++++ Task inputs ++++

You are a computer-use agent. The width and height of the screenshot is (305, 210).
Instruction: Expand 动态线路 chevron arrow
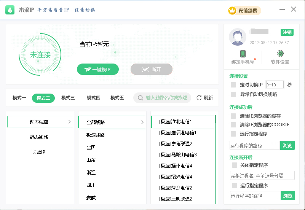tap(69, 122)
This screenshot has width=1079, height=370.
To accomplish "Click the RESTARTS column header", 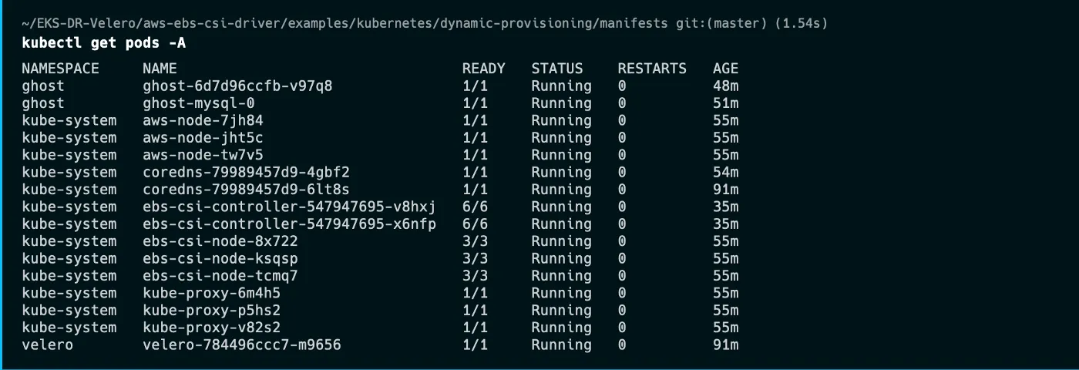I will 651,69.
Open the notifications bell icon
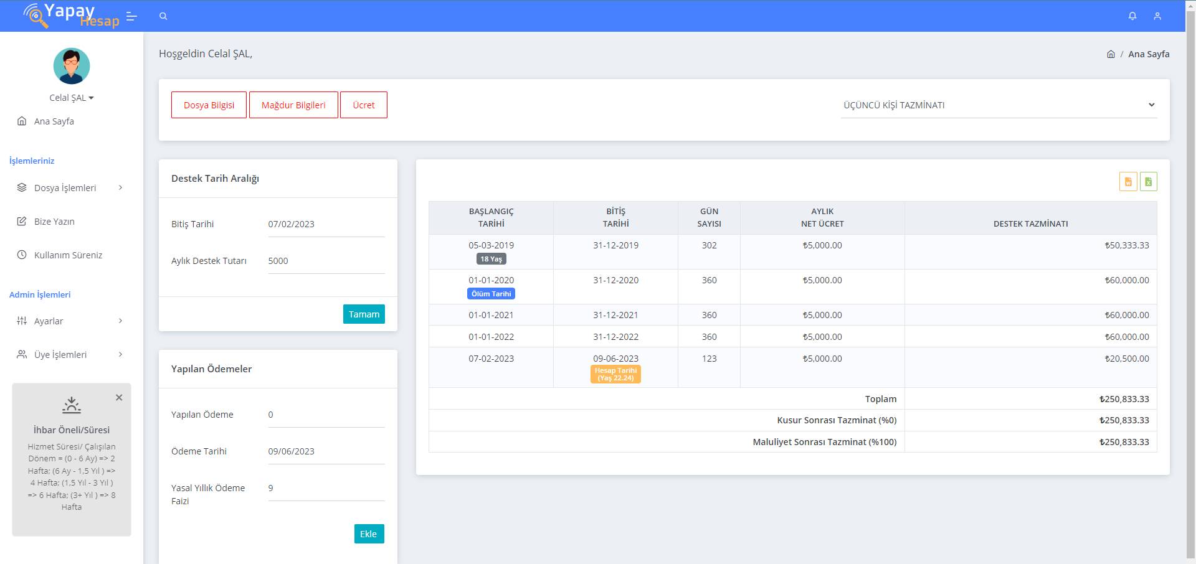1196x564 pixels. pyautogui.click(x=1132, y=16)
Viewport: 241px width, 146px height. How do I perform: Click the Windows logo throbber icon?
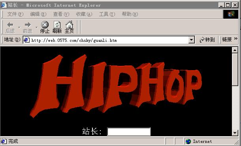[231, 14]
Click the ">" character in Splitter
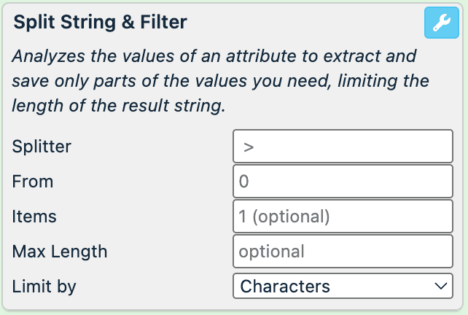Screen dimensions: 468x315 [249, 147]
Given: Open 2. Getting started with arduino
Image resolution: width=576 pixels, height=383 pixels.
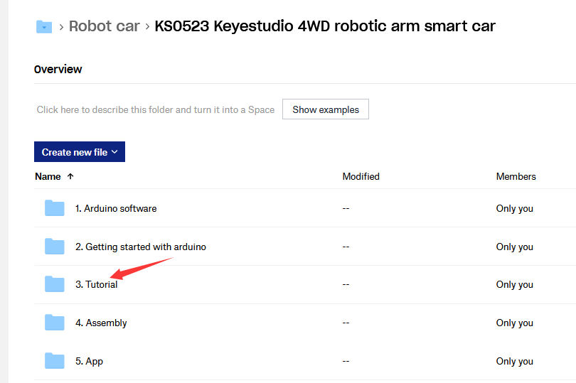Looking at the screenshot, I should [x=141, y=247].
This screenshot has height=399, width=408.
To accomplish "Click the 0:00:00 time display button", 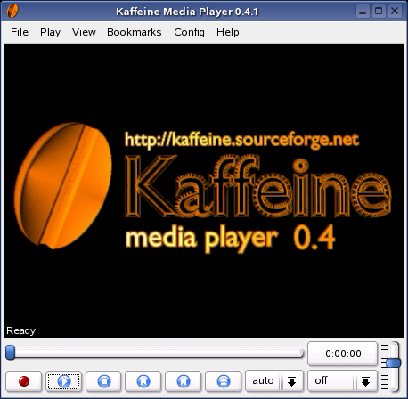I will click(343, 354).
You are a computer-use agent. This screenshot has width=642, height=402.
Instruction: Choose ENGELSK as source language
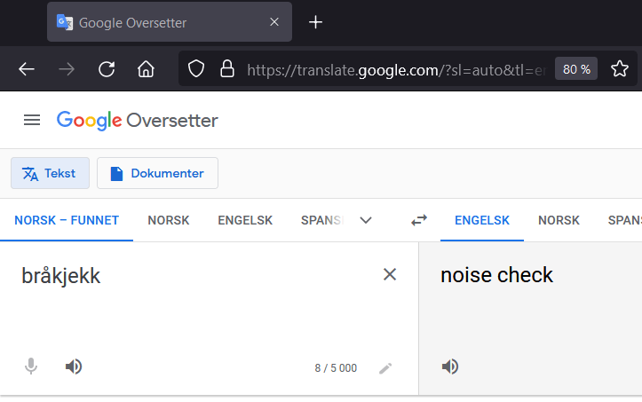(245, 221)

++++

Task prompt: Every line containing the string "This" is required; copy each such line from the data.

The answer:
This screenshot has width=1079, height=370.
This screenshot has height=399, width=408.
You are a computer-use agent. This screenshot has width=642, height=402.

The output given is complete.